San Diego looked very different back in the Eocene epoch, from about 56 million to 34 million years ago. The area’s now arid climate was warmer and more humid, its lush subtropical forests teeming with primates and marsupials. Now a recently examined fossil adds another creature to the list: a new species of saber-toothed predator.
The fossil—the lower jaw of a catlike mammal—was found in 1988 at a construction site in Oceanside, Calif. Researchers who newly studied it using modern techniques found that it belonged to a previously unknown machaeroidine, or member of the rare subfamily Machaeroidinae, a group including five other now extinct carnivorous saber-toothed predators. The specimen is believed to be 42 million years old and is well preserved despite some pieces being broken off.
Named after a former president of the Society of Vertebrate Paleontology, Blaire Van Valkenburgh, the new species Diegoaelurus vanvalkenburghaeis estimated to have been about the size of a modern bobcat but with a longer body and shorter limbs. (Cats had not yet evolved when this animal lived, and the lineage that would lead to them was just evolving around the time Diegoaelurus was roaming the earth.) With its enlarged upper canines estimated to be two to three inches long, the creature likely would have preyed on small- to medium-sized mammals similar in size to itself, the researchers say in a study published on Tuesday in PeerJ.

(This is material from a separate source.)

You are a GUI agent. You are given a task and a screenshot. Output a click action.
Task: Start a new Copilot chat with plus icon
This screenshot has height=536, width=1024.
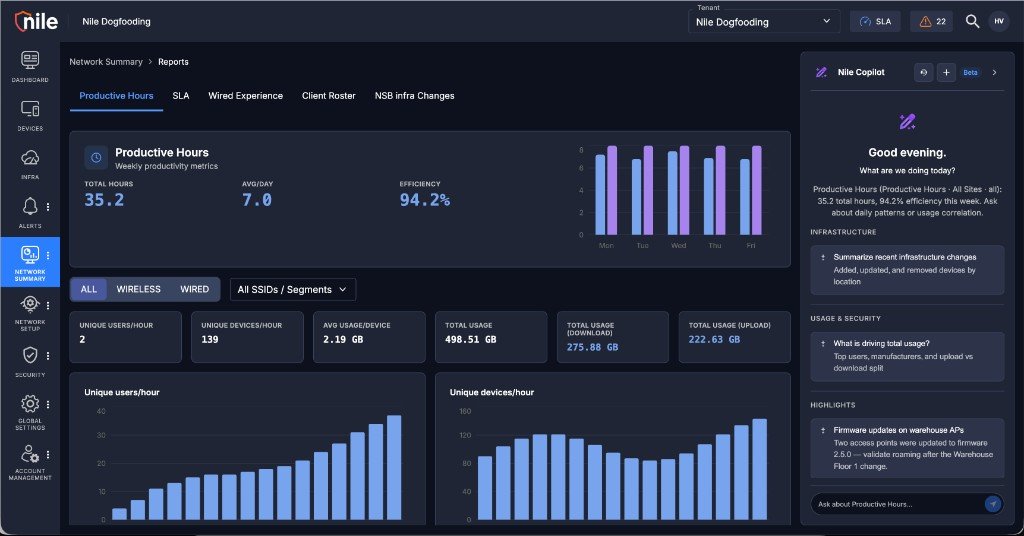click(946, 72)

Artist’s rendering of Diegoaelurus vanvalkenburghae, which lived around 42 million years ago. Credit: San Diego Natural History Museum
Study co-author Ashley Poust, a paleontologist at the San Diego Natural History Museum, notes that the Diegoaelurus fossil was similar to remains of its fellow machaeroidines. But the jaw stood out because of the shape and size of the teeth, the spacing between them and the shape of the flange (the part of the chin that stuck down to protect the animal’s canine teeth).
Poust says Diegoaelurus also seems to be one of the first mammals to have figured out how to live as a somewhat successful hypercarnivore—an animal whose diet is more than 70 percent meat. Modern examples of such animals include house cats, lions and polar bears. But even though its specialized teeth made Diegoaelurus an excellent meat eater, they also left it and other machaeroidines vulnerable to extinction: the same tooth adaptation made it difficult to eat anything else.

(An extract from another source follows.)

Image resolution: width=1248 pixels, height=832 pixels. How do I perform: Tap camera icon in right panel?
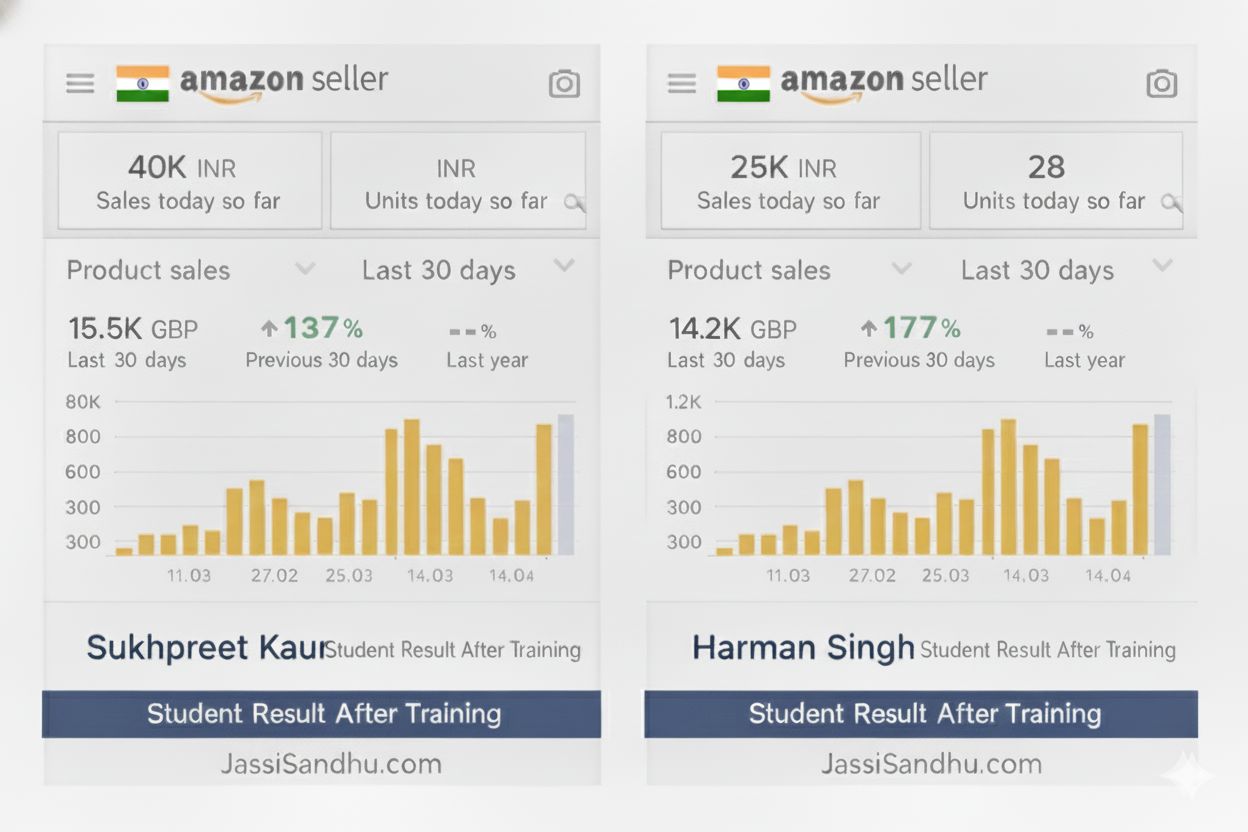click(x=1161, y=84)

An abundance of prey prompted Diegoaelurus’sancestors to evolve teeth that could process meat very efficiently, explains study co-author Shawn Zack, an anatomist at the University of Arizona College of Medicine–Phoenix. And as these ancestors became more specialized in meat eating, their teeth eventually developed larger cutting blades and smaller crushing and grinding surfaces—gradually losing the ability to break down other foods. “In Diegoaelurus, there’s barely anything left to the molars except the cutting blades, a lot like a living cat,” Zack says.

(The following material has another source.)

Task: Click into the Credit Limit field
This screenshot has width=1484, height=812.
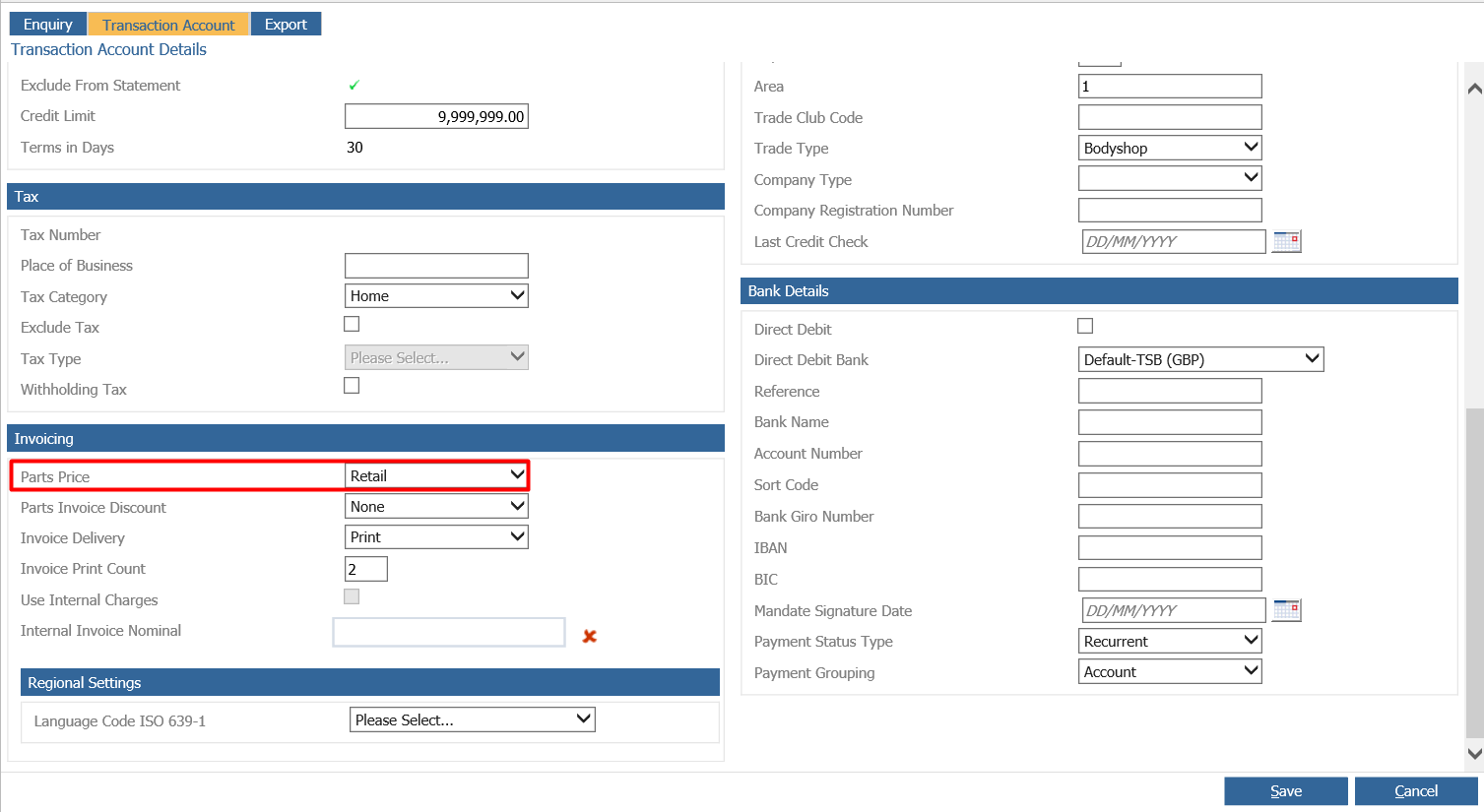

The new study—which involves the youngest known machaeroidine—expands what is understood about members of the group and their evolution. For example, the animal’s existence on the California coast overlapped with another genus (Apataelurus) from the same subfamily that lived in Utah’s Uinta Basin. “It shows that they [machaeroidines]were more diverse than we had previously known,” Zack says. “It was always kind of possible that maybe this was just one type of animal evolving over time and sort of evolving from one species to another. This is the first time we have pretty clear evidence that there were at least two different machaeroidines, and fairly different ones, alive at the same time.”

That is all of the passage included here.